**Work to complete**
Convert the stretch of the records from the line containing "Task: Select the 支出记帐 radio button" through the end into a numbered list, skipping any blank lines. Leave the pictures out of your answer.

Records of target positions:
□ □ □ □
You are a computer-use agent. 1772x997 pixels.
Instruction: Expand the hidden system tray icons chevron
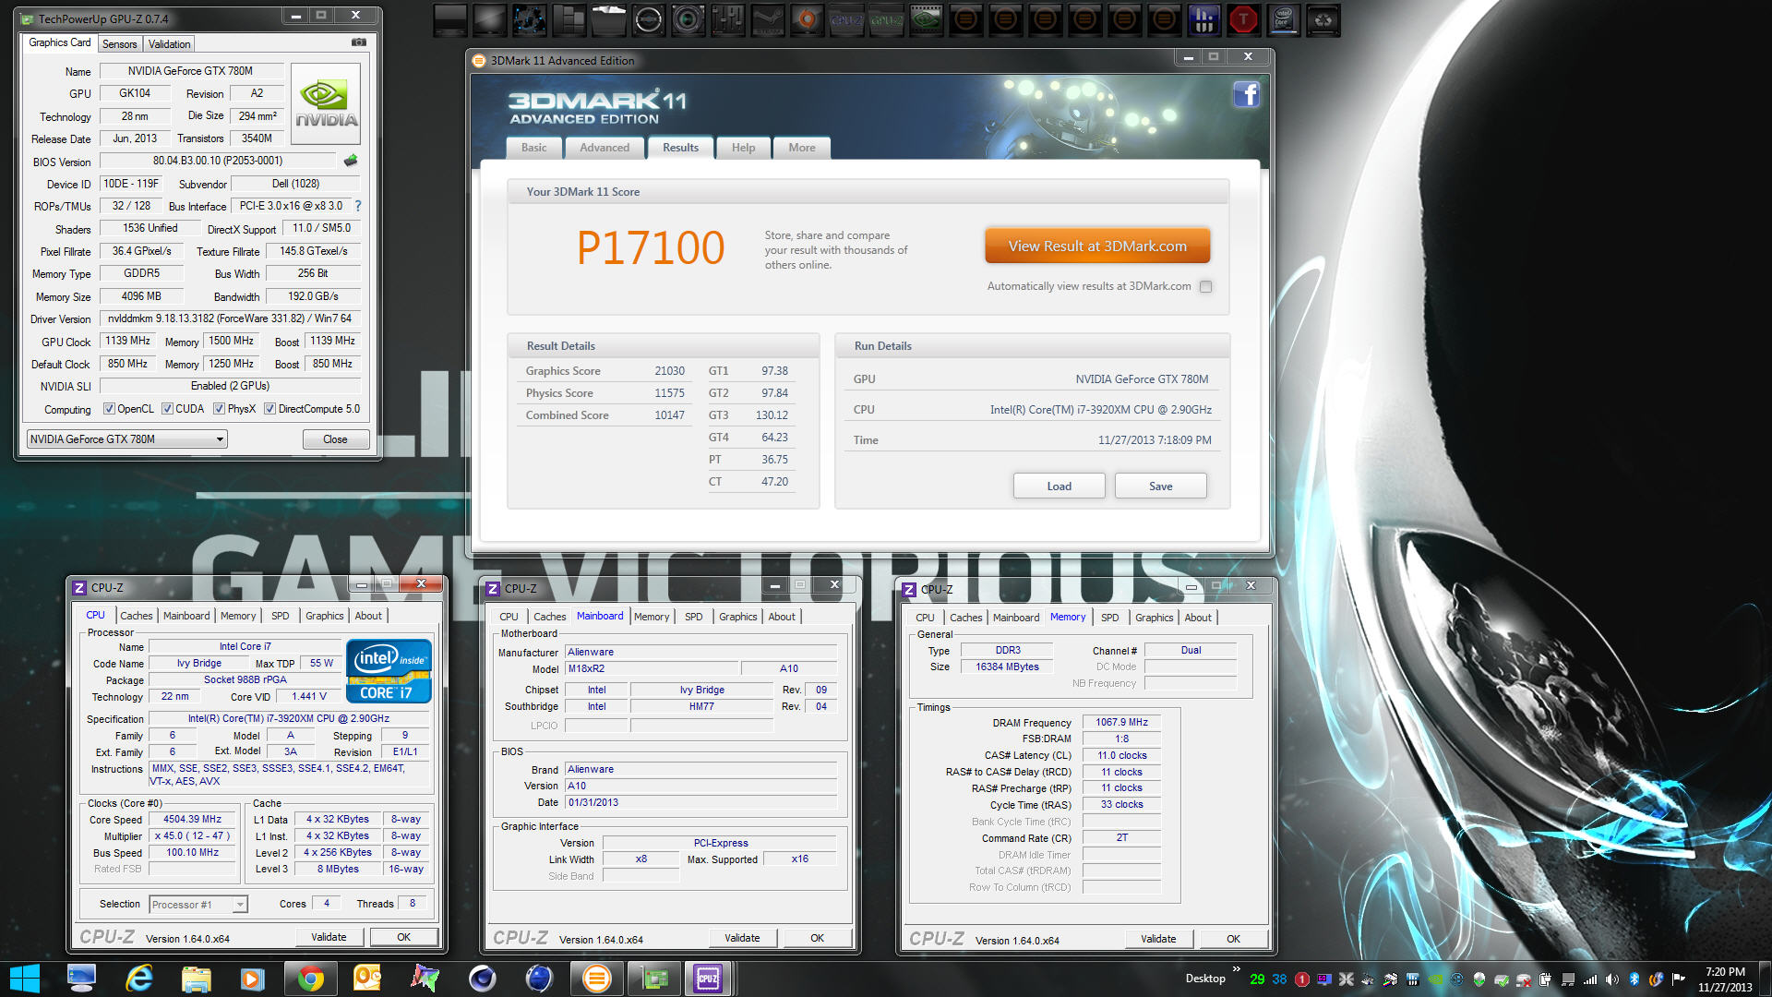coord(1236,970)
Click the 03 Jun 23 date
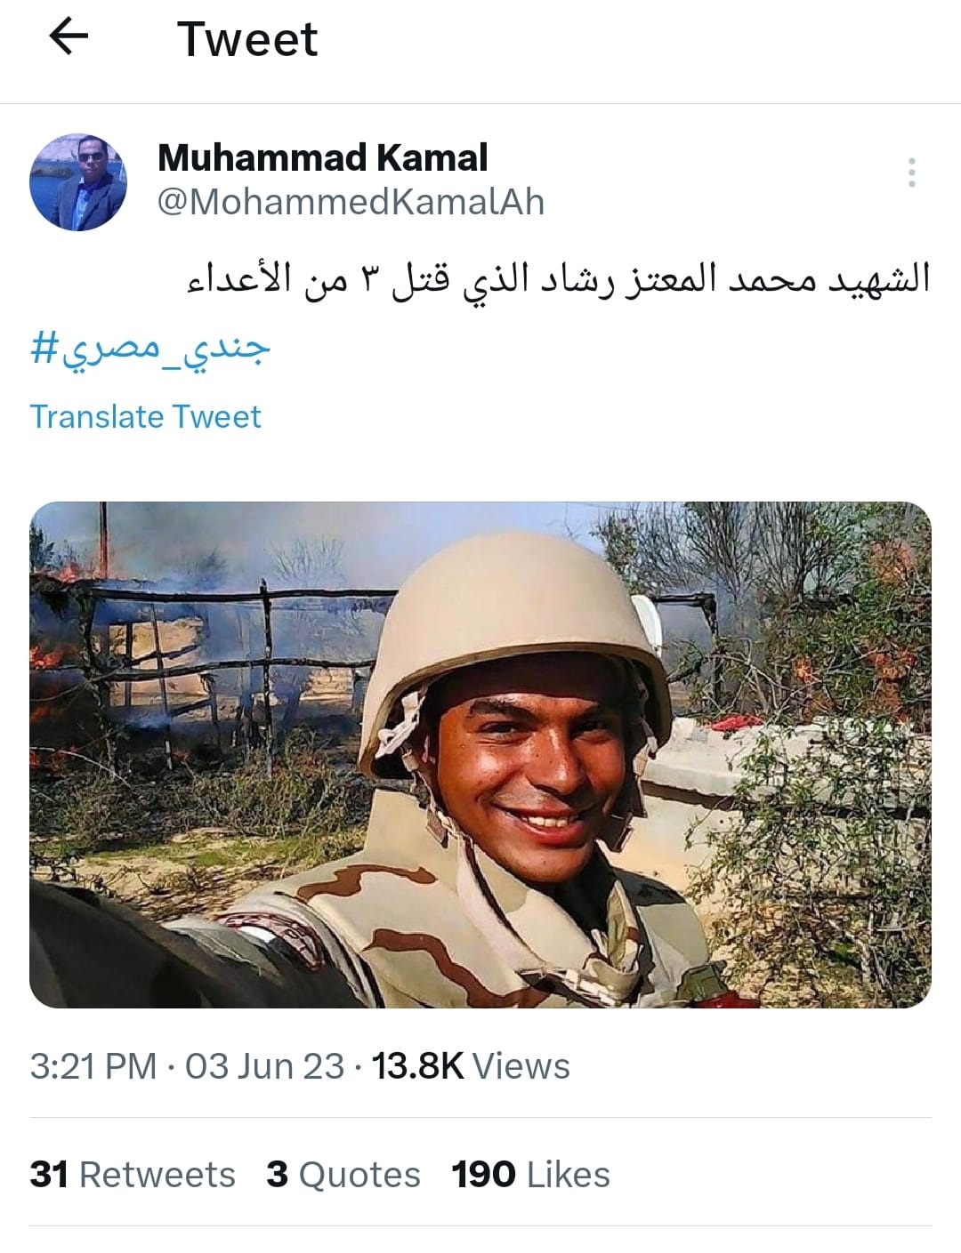The width and height of the screenshot is (961, 1253). point(264,1065)
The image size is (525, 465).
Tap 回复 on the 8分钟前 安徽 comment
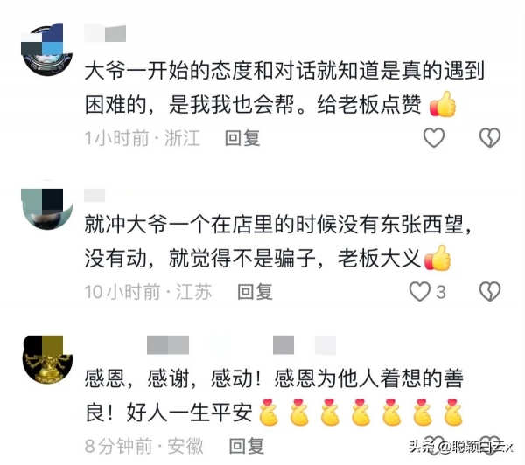click(x=247, y=446)
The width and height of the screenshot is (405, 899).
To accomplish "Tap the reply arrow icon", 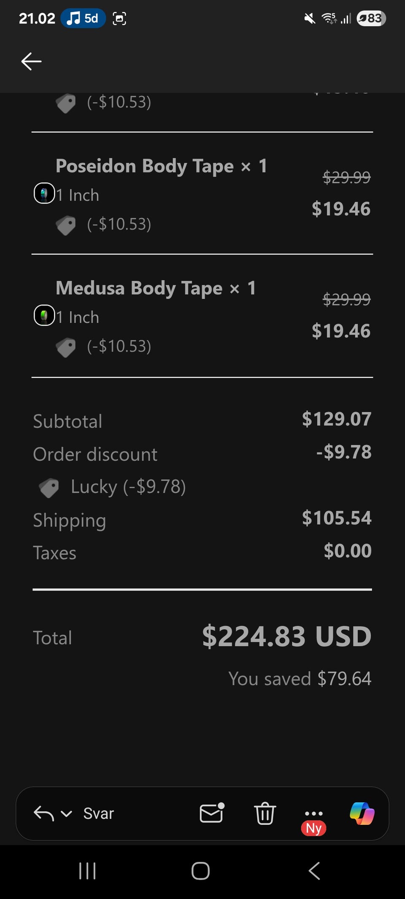I will click(44, 813).
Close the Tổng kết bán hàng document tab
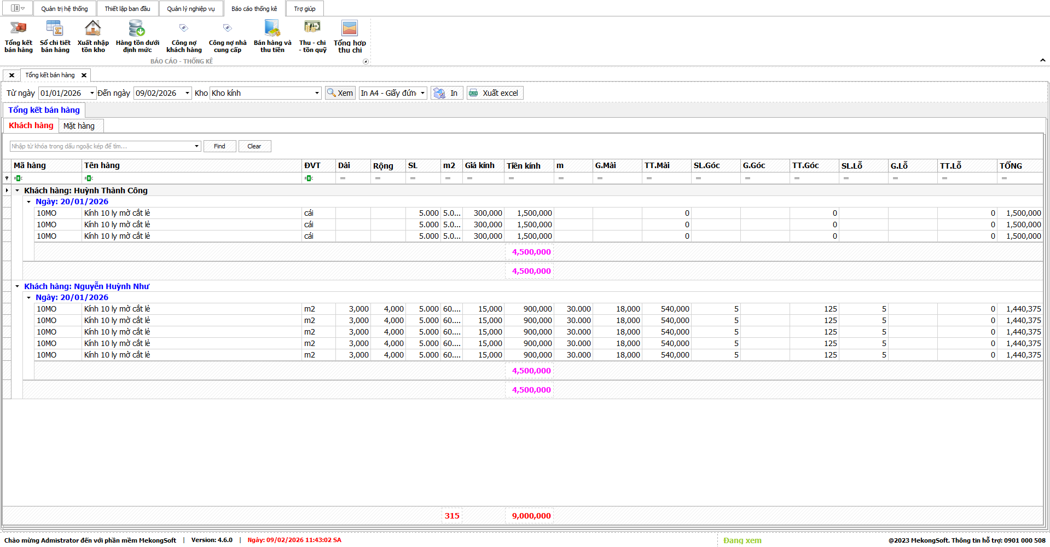1050x547 pixels. (84, 75)
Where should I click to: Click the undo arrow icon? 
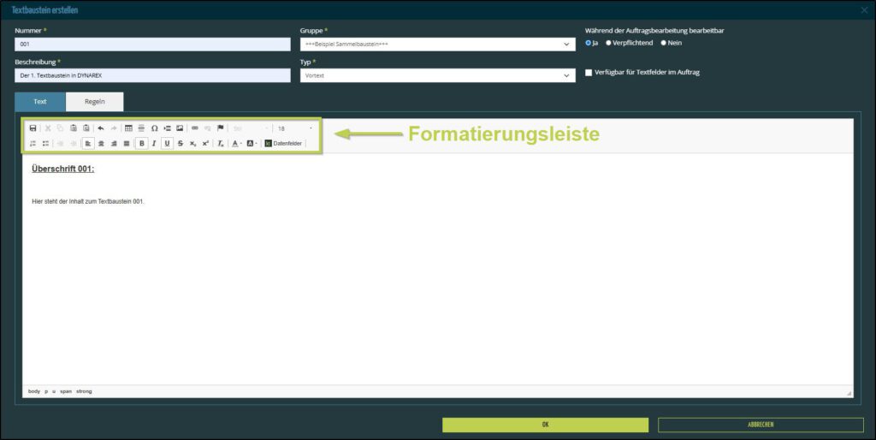101,128
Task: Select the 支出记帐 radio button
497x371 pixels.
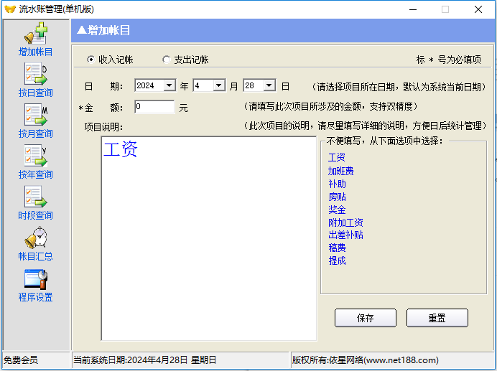Action: click(x=167, y=60)
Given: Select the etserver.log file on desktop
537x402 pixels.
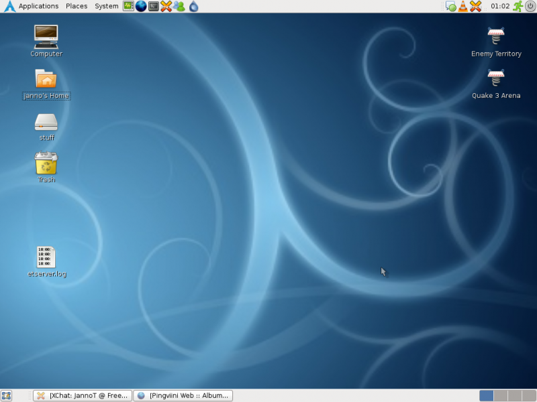Looking at the screenshot, I should click(x=46, y=262).
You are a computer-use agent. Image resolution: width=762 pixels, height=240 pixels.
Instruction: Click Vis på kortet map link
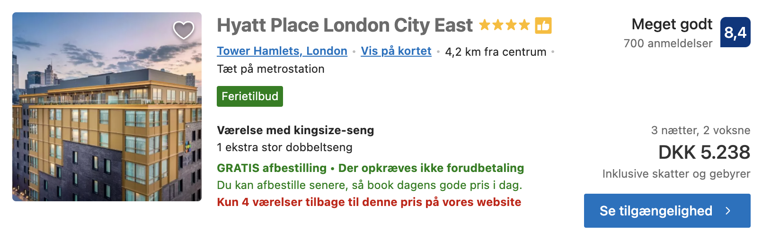(396, 51)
□ □ □ □
**Task result**
1. Task: Select the 支出记帐 radio button
2. 497x371 pixels.
3. Action: click(x=167, y=60)
4. Given: Select the etserver.log file on desktop
5. 537x402 pixels.
6. Looking at the screenshot, I should click(x=46, y=262).
7. You are a computer-use agent. Image resolution: width=762 pixels, height=240 pixels.
8. Instruction: Click Vis på kortet map link
9. (396, 51)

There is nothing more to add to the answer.